*Task statement*:
Leave the pictures behind and repeat all the entries exactly.

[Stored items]
_ _ _

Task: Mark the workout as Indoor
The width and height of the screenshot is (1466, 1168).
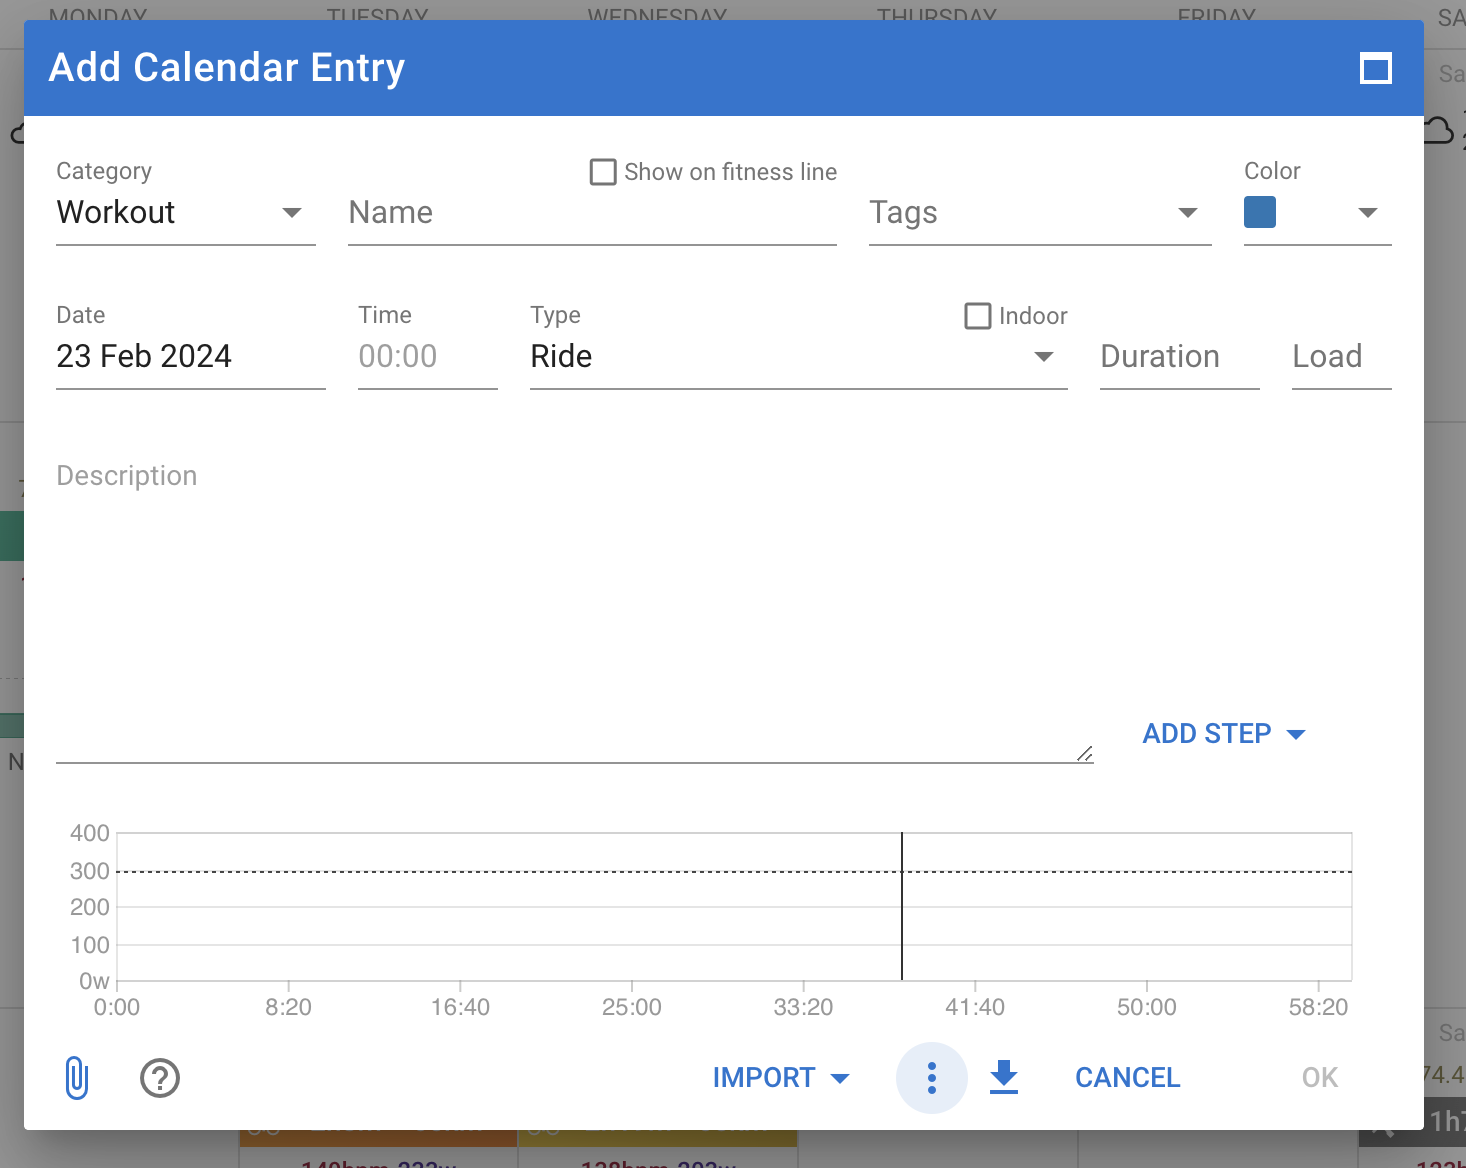Action: pos(978,316)
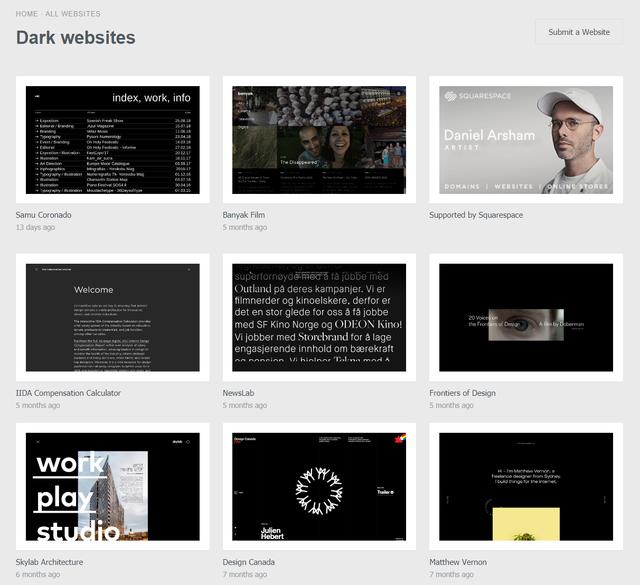This screenshot has height=585, width=640.
Task: Select the NewsLab title link
Action: pos(238,393)
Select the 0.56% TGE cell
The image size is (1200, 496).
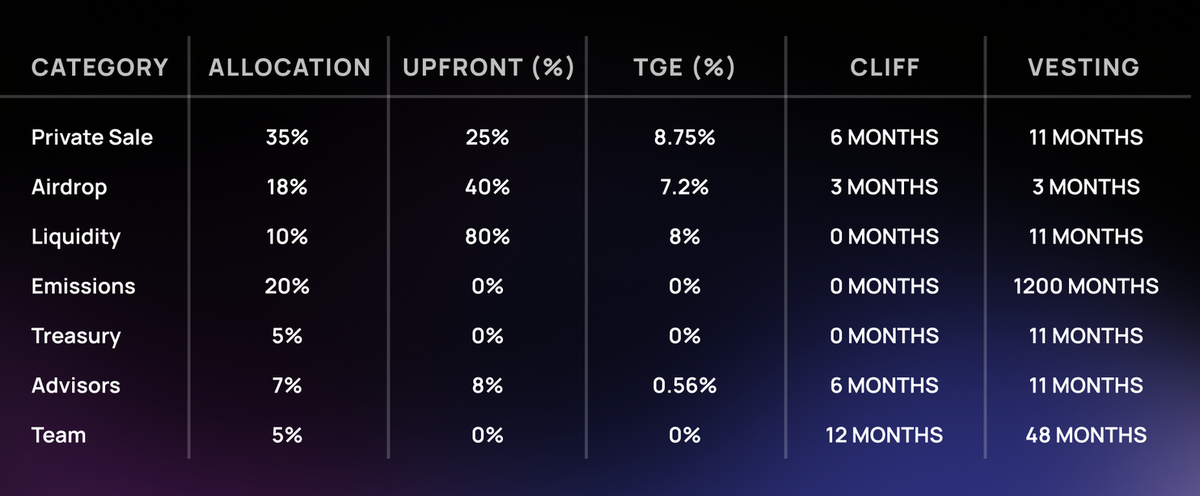[x=684, y=386]
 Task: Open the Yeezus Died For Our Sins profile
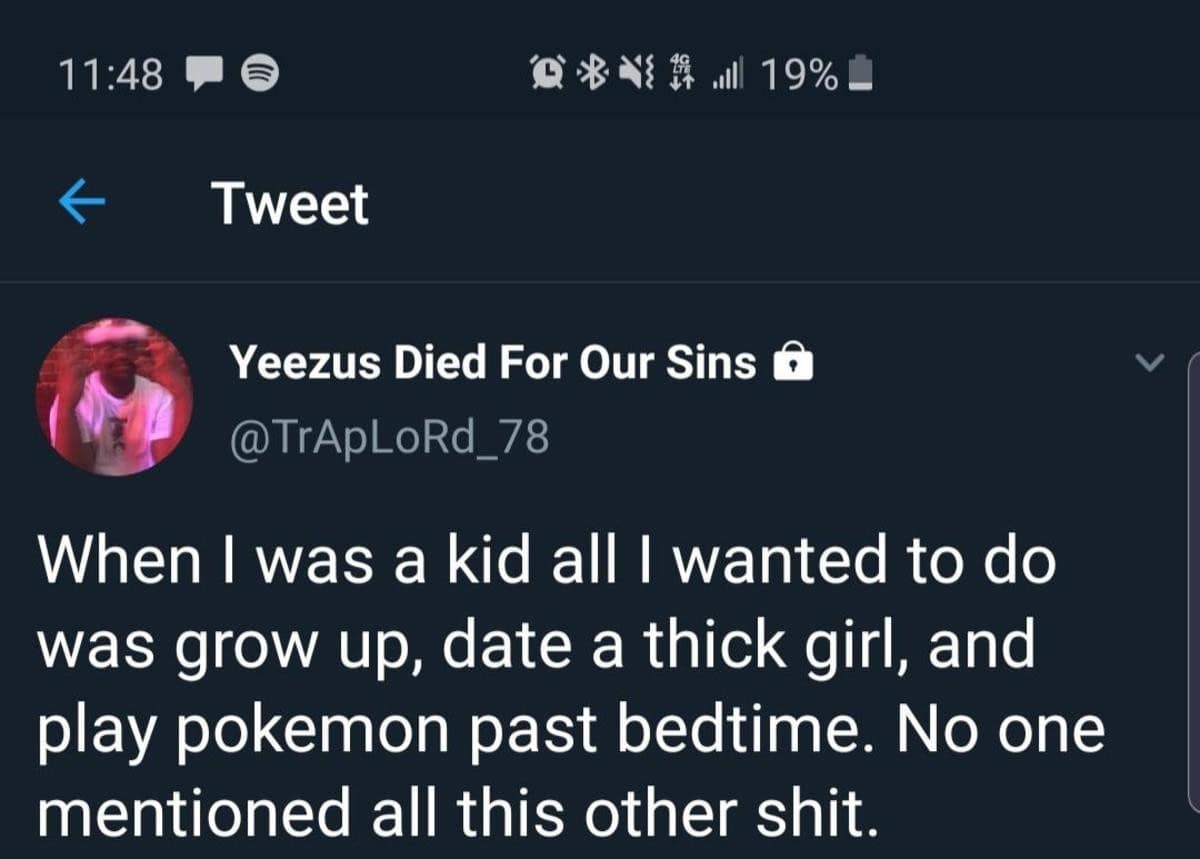493,362
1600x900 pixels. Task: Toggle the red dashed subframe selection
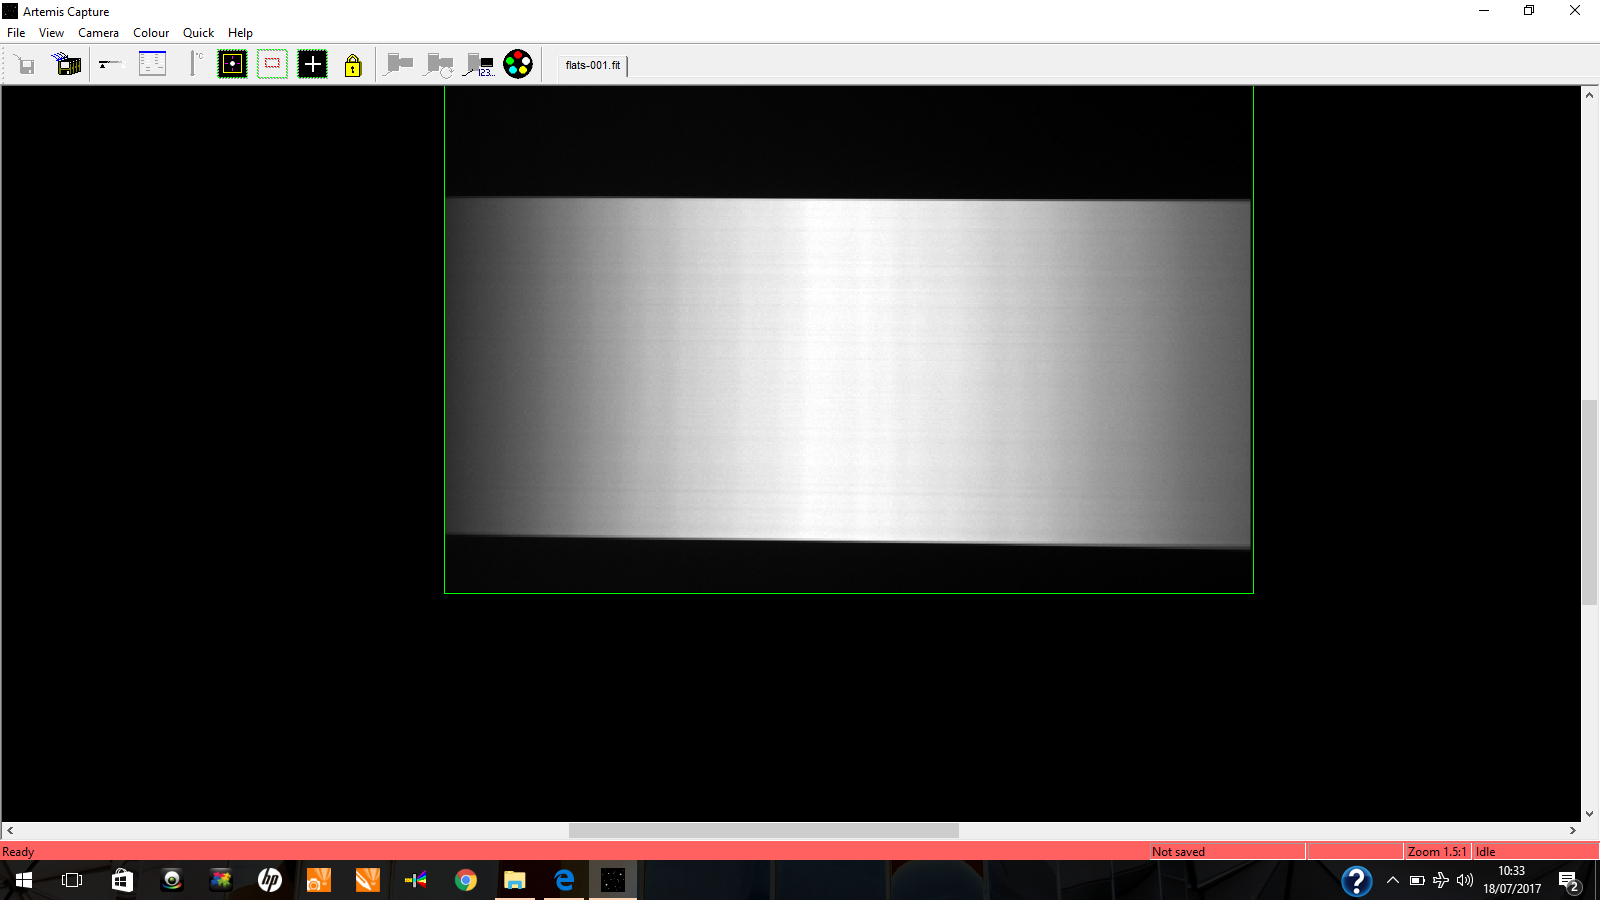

_ _ _

*Solution below*:
Task: Mark the workout as Indoor
The width and height of the screenshot is (1466, 1168).
Action: pos(978,316)
This screenshot has height=585, width=640.
Task: Select the NewsLab title link
Action: pos(238,393)
Select the 0.56% TGE cell
The image size is (1200, 496).
[x=684, y=386]
 Task: Open the Yeezus Died For Our Sins profile
493,362
1600x900 pixels. Task: Toggle the red dashed subframe selection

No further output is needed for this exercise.